For the last few months, it seemed like my sex drive was going further and further downhill. It’s still higher than a lot of people’s (as I had a pretty high one), but it’s low for me, and probably has annoyed Rich more than once. For the last couple of days, however, I’ve been as horny as I used to, and it’s been almost odd! I’m totally happy that I am again, but
it makes me wonder about the pill. It hasn’t been long enough to know for sure or not, but I think it messed me up. I’ve been reading up on IUD’s lately, and frankly it looks painful, but seems like a good idea, as long as I get the one without hormones. I’m really skeptical of how badly it’ll hurt, I mean, things aren’t supposed to be shoved through your cervix, but it’ll hurt less than long-term hormone damage. Sigh, decisions.

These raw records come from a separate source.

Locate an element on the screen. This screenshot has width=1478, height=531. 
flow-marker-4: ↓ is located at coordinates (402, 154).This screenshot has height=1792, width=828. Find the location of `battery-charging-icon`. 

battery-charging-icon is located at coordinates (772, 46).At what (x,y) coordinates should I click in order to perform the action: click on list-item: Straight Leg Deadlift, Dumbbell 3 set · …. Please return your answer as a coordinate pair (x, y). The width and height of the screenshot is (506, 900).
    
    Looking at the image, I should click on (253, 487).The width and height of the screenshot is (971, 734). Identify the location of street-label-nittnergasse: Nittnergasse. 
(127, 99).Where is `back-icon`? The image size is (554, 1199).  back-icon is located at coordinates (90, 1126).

I had my first girl/girl dream in a long time. This time it was with a brunette, so I think my tastes are changing. Absolutely gorgeous woman…I can’t remember the dream really, but I remember her. I wish Rich could share my dreams…I think he’d like them quite a bit.

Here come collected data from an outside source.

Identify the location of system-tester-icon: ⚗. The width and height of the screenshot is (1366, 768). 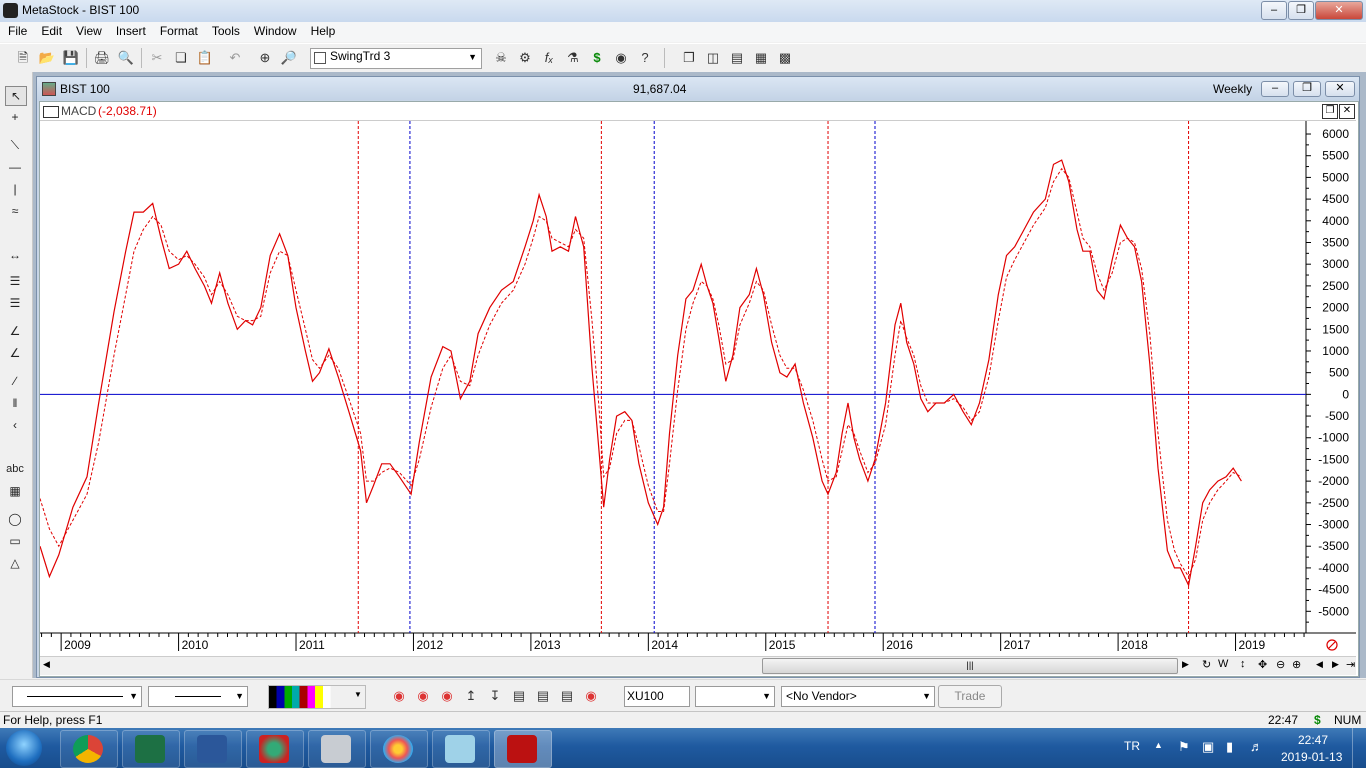
(573, 58).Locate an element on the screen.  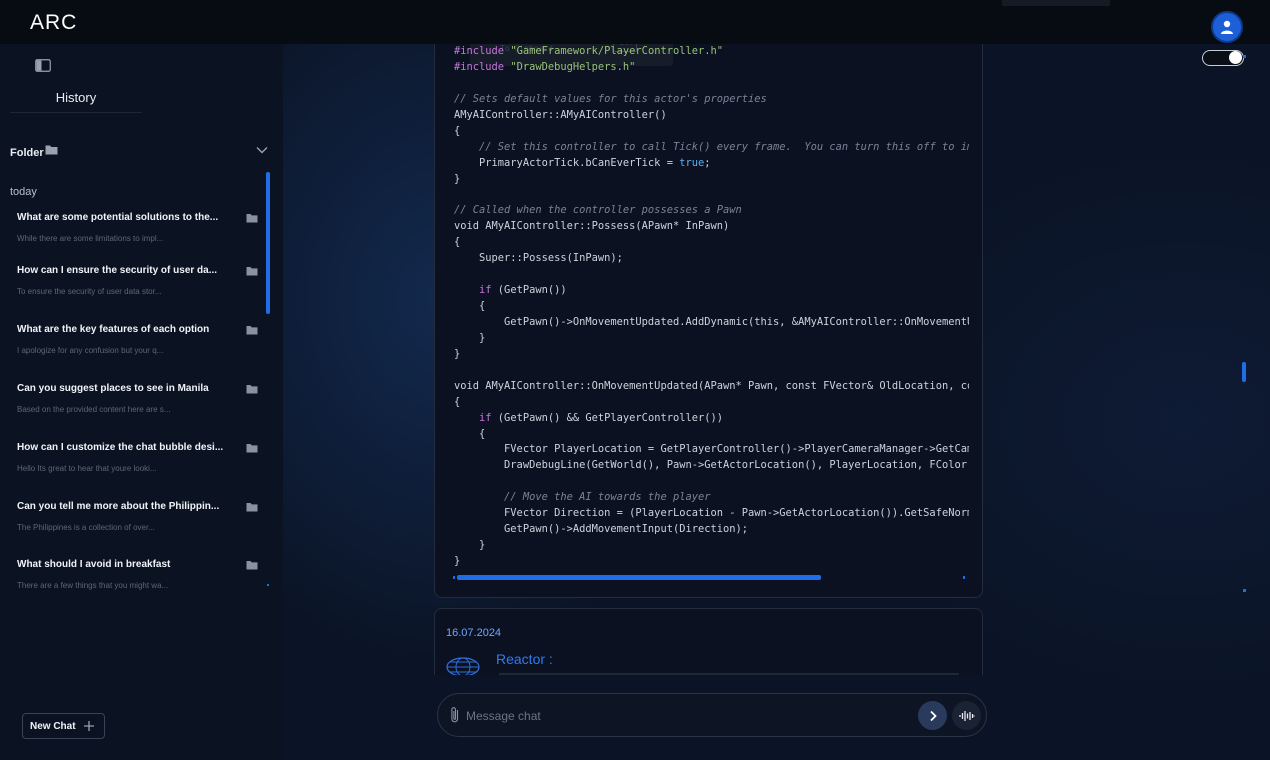
code-token: #include is located at coordinates (482, 51).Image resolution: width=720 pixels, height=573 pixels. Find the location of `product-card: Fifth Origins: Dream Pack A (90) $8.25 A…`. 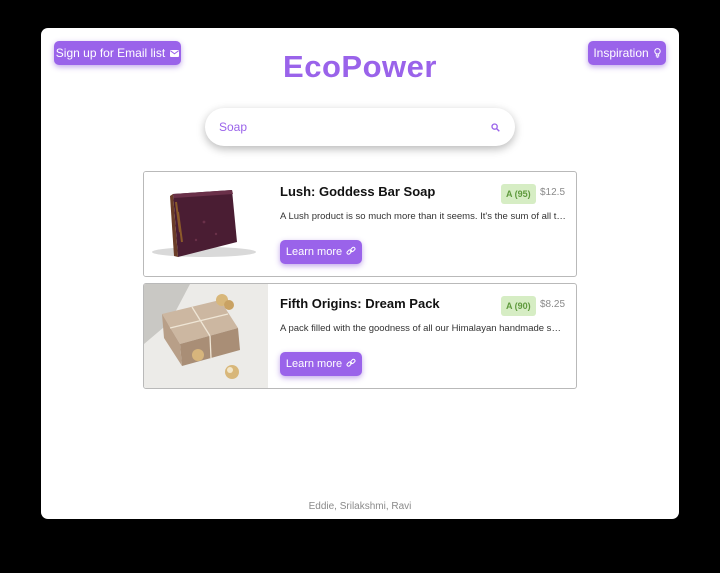

product-card: Fifth Origins: Dream Pack A (90) $8.25 A… is located at coordinates (360, 336).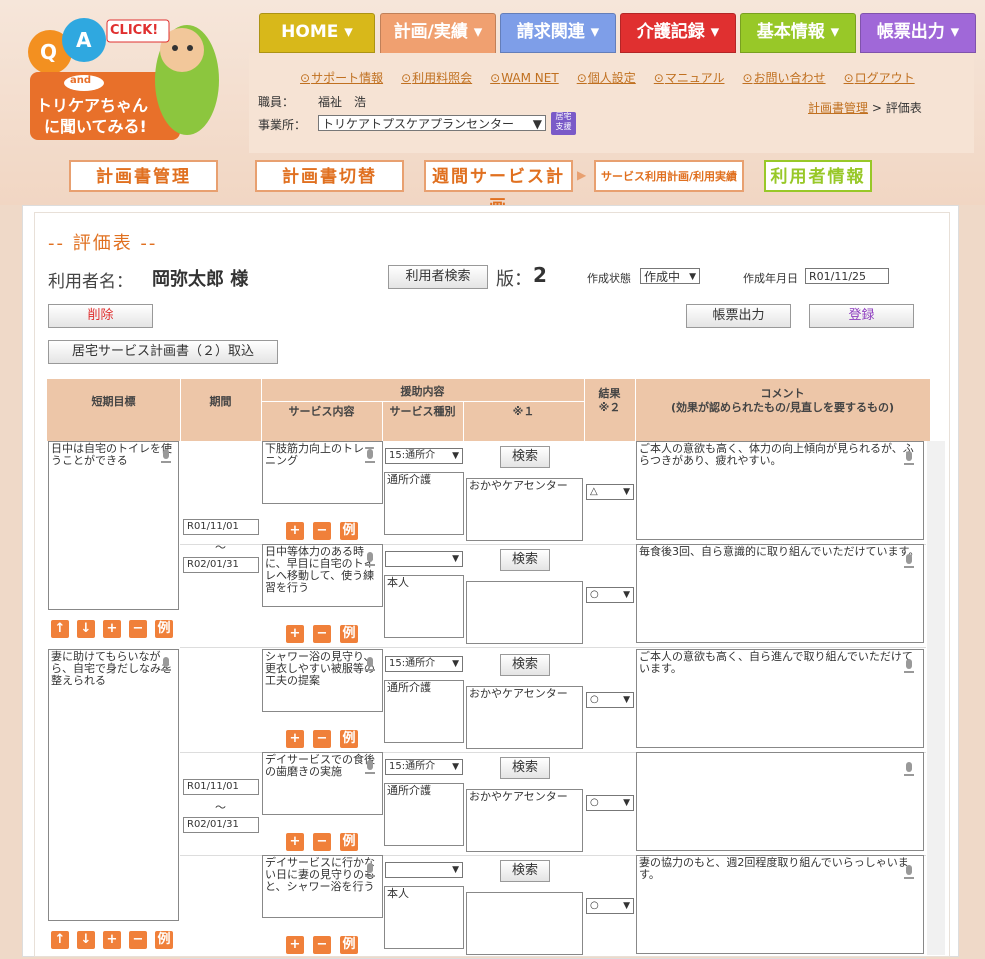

I’ve gotten my hair weft, and I’ve been working on a bunch of extensions. I’ve been having a lot of fun with them, making pink and black and different patterns, etc. I just hope the clips get here on Monday or whatever, I’d really like to be able to wear them. Hair clips work well for about 10 mins, but I really feel like wearing them all day, so a wig clip is necessary…and a lot of hair spray. I suddenly understand why scene chicks poof their hair….it’s much easier to hide the extensions.
I still haven’t decided what to do yet! I don’t know if I want to just wear them, or if I want to do the whole hair thing. I like the way they look, just clipped in, but I’d prefer knowing that the clips are fully covered. I also need to fix the length somehow…not sure if I want to cut them yet. So many decisions!